Фрагмент документа –
□ □ □ □ □ □ □
Если сегодня в обеденный перерыв мы не закончим главу
своего будущего романа, то в 20NN году мы не получим за него премию “Русский Букер”.
Если сегодня мы сдались, пали
духом и решили, что мы всего лишь маленькие, забытые всеми, никому не нужные
провинциальные художники, актеры или, скажем, балетмейстеры, то завтра никто
про нас не скажет: “Посмотрите, это же тот самый легендарный Макс Миксер из
Вологды!”»
Жизнь – это сцена, на которую
выпускают сразу без репетиций. Роман, который пишется без черновиков. Фильм,
который снимают с одного дубля. Жизнь – это ДКЖ, в котором каждый вечер
конферансье объявляет наши имена, потому что пришла наша пора не играть, но жить.
Нас пытаются убедить, что
провинциальная культура – это всего лишь старая развалюха
с окнами, заколоченными крест-накрест, с объявлением на дверях: «Все
ушли на фронт». Война
– это необязательно бои с огнестрельным оружием в руках, есть и другие средства
уничтожения, и, как выяснилось, рублем можно убивать гораздо эффективнее и
незаметнее. Но давайте посмотрим на новогодние фотографии из ДКЖ. Если сейчас
мы не сдадимся, если мы выстоим, то завтра из наших маскхалатов сошьют костюмы
зайчиков и снежинок для самого веселого карнавала в мире.
□ □ □ □ □ □ □
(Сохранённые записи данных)

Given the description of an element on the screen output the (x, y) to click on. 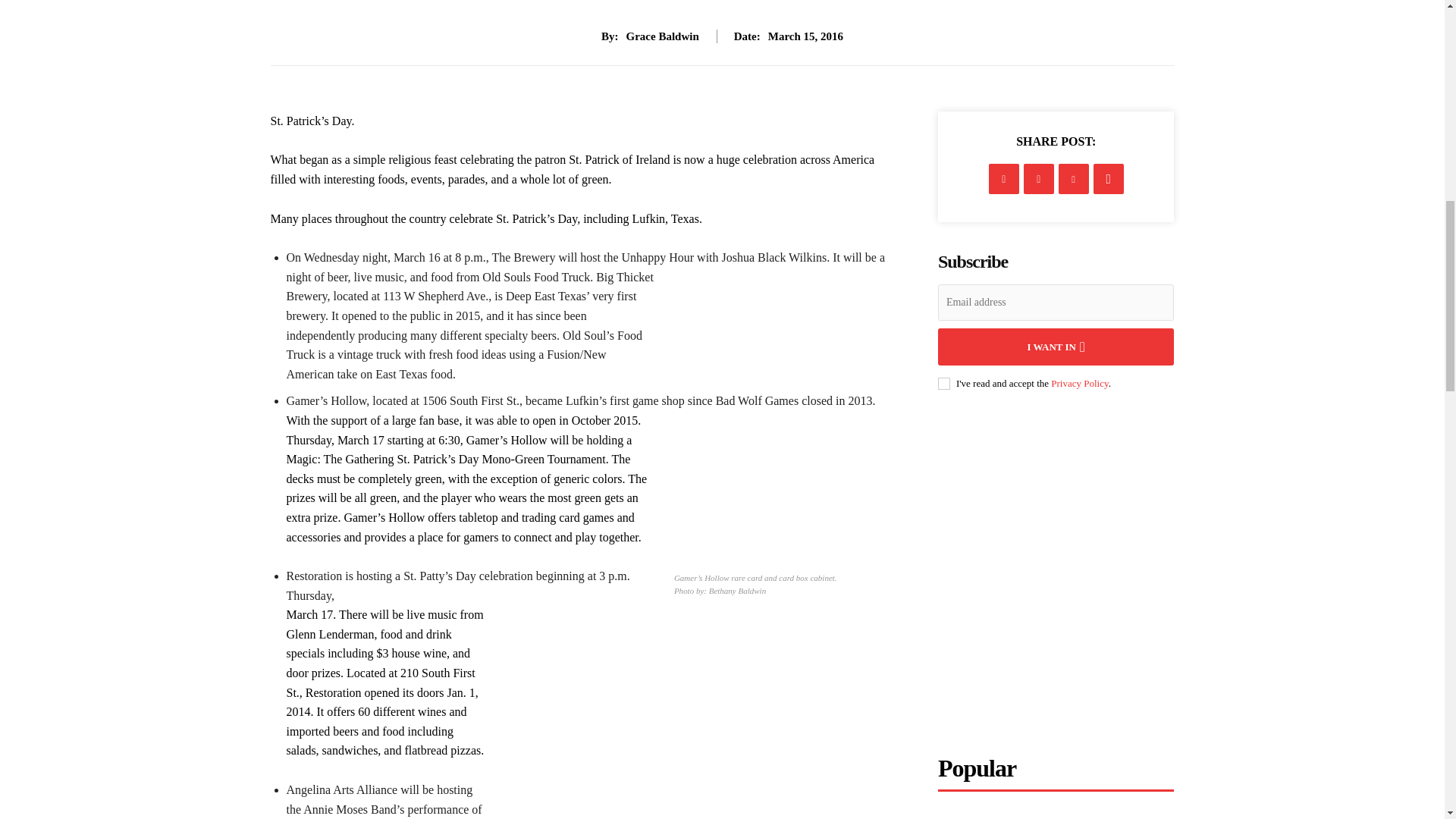
Angelina College Weekly Update (1055, 814)
Facebook (1003, 178)
Pinterest (1073, 178)
WhatsApp (1108, 178)
Twitter (1038, 178)
Given the description of an element on the screen output the (x, y) to click on. 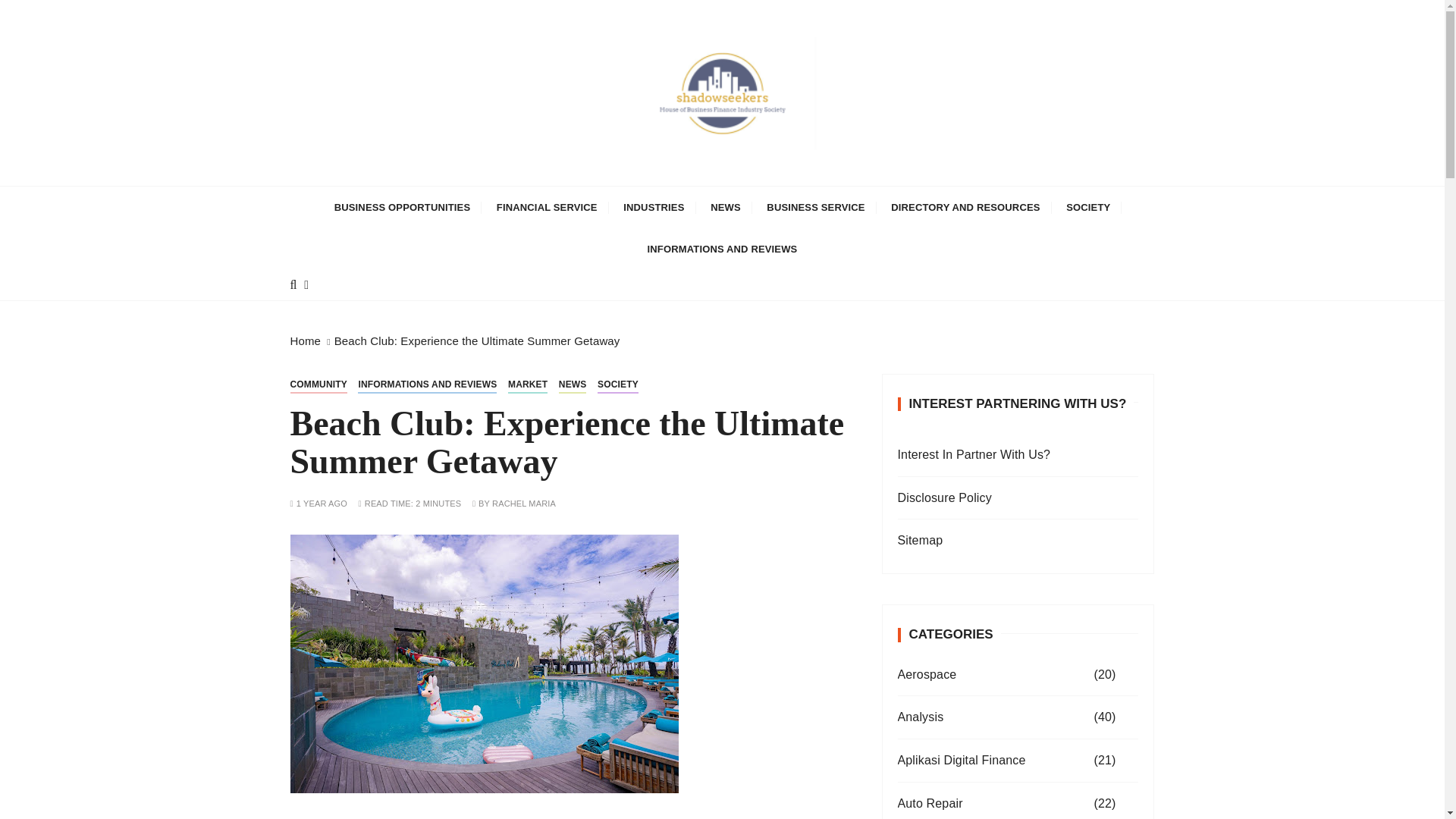
FINANCIAL SERVICE (546, 207)
BUSINESS SERVICE (815, 207)
INDUSTRIES (653, 207)
shadow seekers (419, 195)
NEWS (725, 207)
BUSINESS OPPORTUNITIES (402, 207)
Beach Club: Experience the Ultimate Summer Getaway (483, 663)
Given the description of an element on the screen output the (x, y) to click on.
□ □ □ □ □ □ □
Задание – Перепишите без изменений отрывок фрагмента документа от слов «Если сегодня в» до слов «играть, но жить.» включительно.

Результат выполнения –
Если сегодня в обеденный перерыв мы не закончим главу
своего будущего романа, то в 20NN году мы не получим за него премию “Русский Букер”.
Если сегодня мы сдались, пали
духом и решили, что мы всего лишь маленькие, забытые всеми, никому не нужные
провинциальные художники, актеры или, скажем, балетмейстеры, то завтра никто
про нас не скажет: “Посмотрите, это же тот самый легендарный Макс Миксер из
Вологды!”»
Жизнь – это сцена, на которую
выпускают сразу без репетиций. Роман, который пишется без черновиков. Фильм,
который снимают с одного дубля. Жизнь – это ДКЖ, в котором каждый вечер
конферансье объявляет наши имена, потому что пришла наша пора не играть, но жить.